Calling Bill Clinton Sexist Is Fair, But It Doesn’t Change Donald Trump’s Own Sexism
On Monday, Donald Trump tweeted into the internet ether that if Hillary Clinton was going to call him sexist, we all need to talk about Bill Clinton, too:
If Hillary thinks she can unleash her husband, with his terrible record of women abuse, while playing the women’s card on me, she’s wrong!
— Donald J. Trump (@realDonaldTrump) December 28, 2015
On the Today Show yesterday, Trump said his comments about Bill Clinton are “fair game.” CNN’s Dean Obeidallah has argued that Donald Trump “doesn’t know what sexism means,” but Obeidallah is incorrect – just because Trump has himself said and done horrible, sexist things, it doesn’t mean he’s wrong about Bill Clinton. He called Clinton’s behavior while in office “woman abuse,” which isn’t far from reality. Clinton never considered the role the influence of his authority as the President of the United States played on the women he had affairs with. How do you say no to the President, and when you do, how do you report his behavior and keep your career afloat?

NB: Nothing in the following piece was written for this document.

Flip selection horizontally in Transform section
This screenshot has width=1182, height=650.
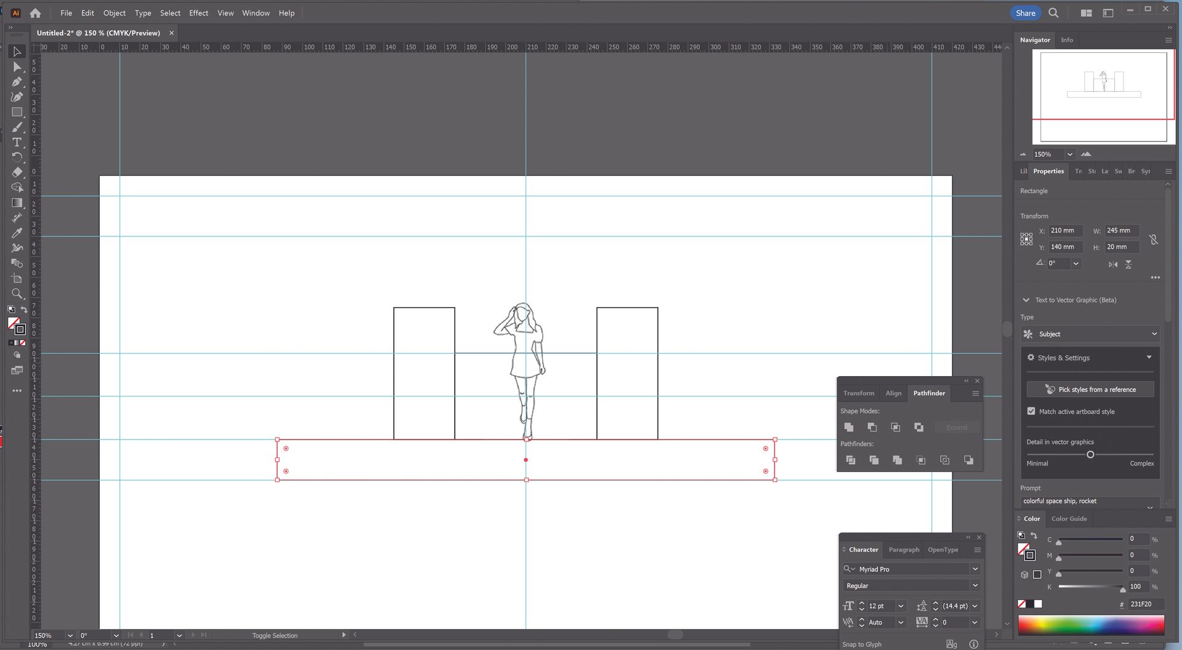coord(1113,264)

It would be refreshing to see the Clintons address this – that the problem isn’t just that Bill Clinton cheated on his wife, but that he abused his authority in the process. I’m not holding out hope for the Clintons to be forthright and frank about their past, though.
But – but, but, but – even if saying that Bill Clinton has behaved in a deplorable and sexist way in the past is fair, even if it seems like if Hillary Clinton is championing herself as an ideal candidate for women, and that she and her husband should maybe speak out publicly about his unideal attitudes toward women, it doesn’t have anything to do with Donald Trump and his own unideal behavior toward women.

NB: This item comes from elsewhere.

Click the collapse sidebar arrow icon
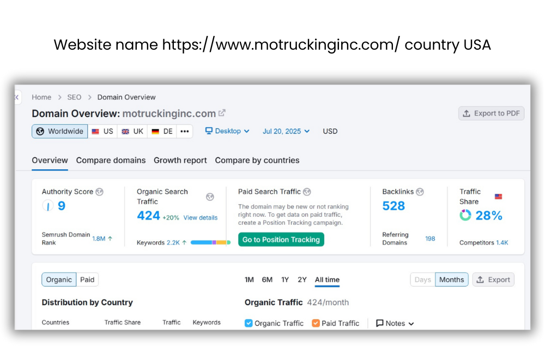Viewport: 545px width, 364px height. 17,97
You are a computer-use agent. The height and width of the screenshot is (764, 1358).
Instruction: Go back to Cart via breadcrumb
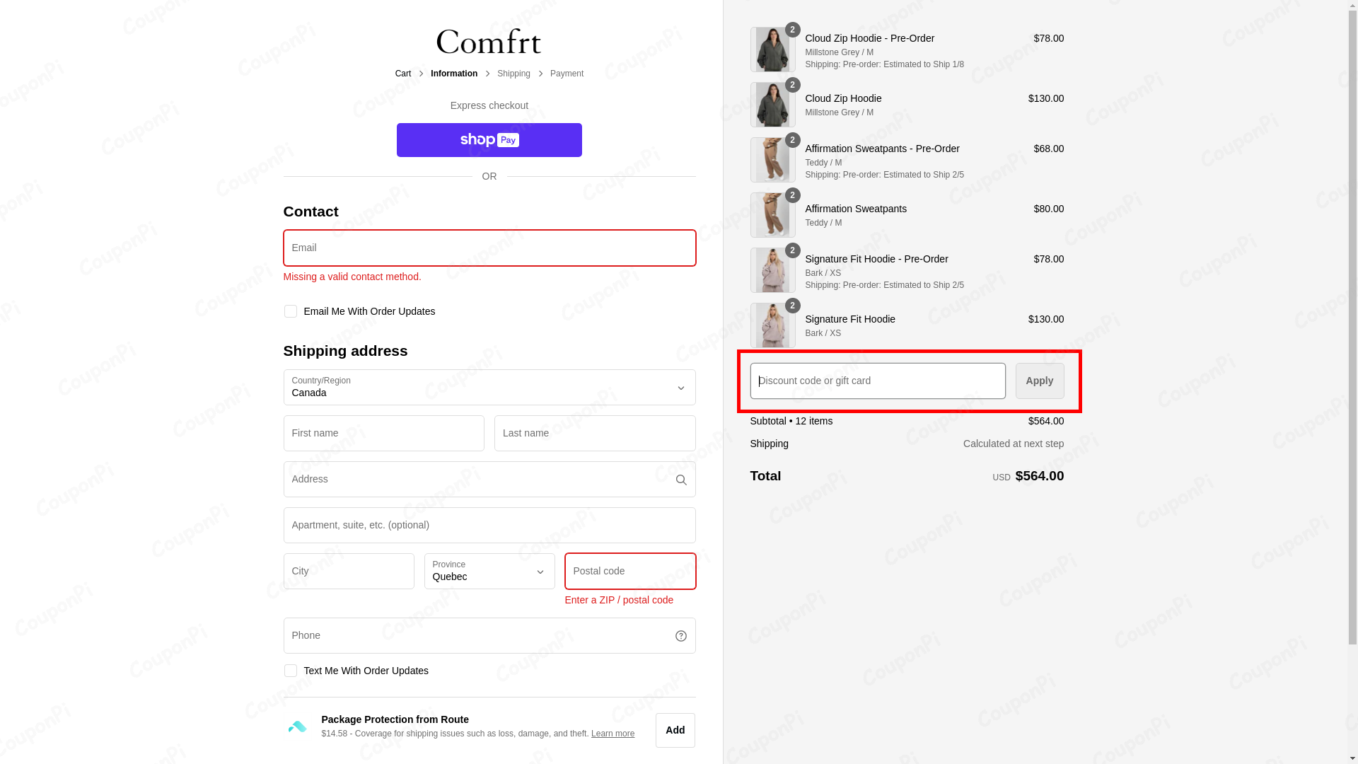(x=402, y=73)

Behavior like, for example, saying that Clinton “got schlonged” in the 2008 presidential debates. Saying that Clinton’s extended bathroom break was “disgusting.” Saying that the military should’ve expected sexual assault to happen if women were going to work around men. Saying that no one would vote for Carly Fiorina’s face. Criticizing Ariana Huffington for being “extremely unattractive” – twice – and criticizing Heidi Klum’s appearance, too, saying she’s “sadly […] no longer a 10.” Making a veiled claim that Megyn Kelly must have been on the rag because she wasn’t being fluffy and coddling to him at the first Republican debate. Retweeting all sorts of disgusting comments from his followers, but maybe worst of all one about how Hillary “couldn’t satisfy her husband” and therefore couldn’t “satisfy America.” Then there’s the stuff about Rosie O’Donnell, and the stuff about how he’d want to date his own daughter.
All of this is acceptable behavior to Trump. All of this is a fine and totally reasonable way to speak to and treat people. And he wants to be the leader of our country. No matter what red herrings Trump tries to raise, we have to remember that.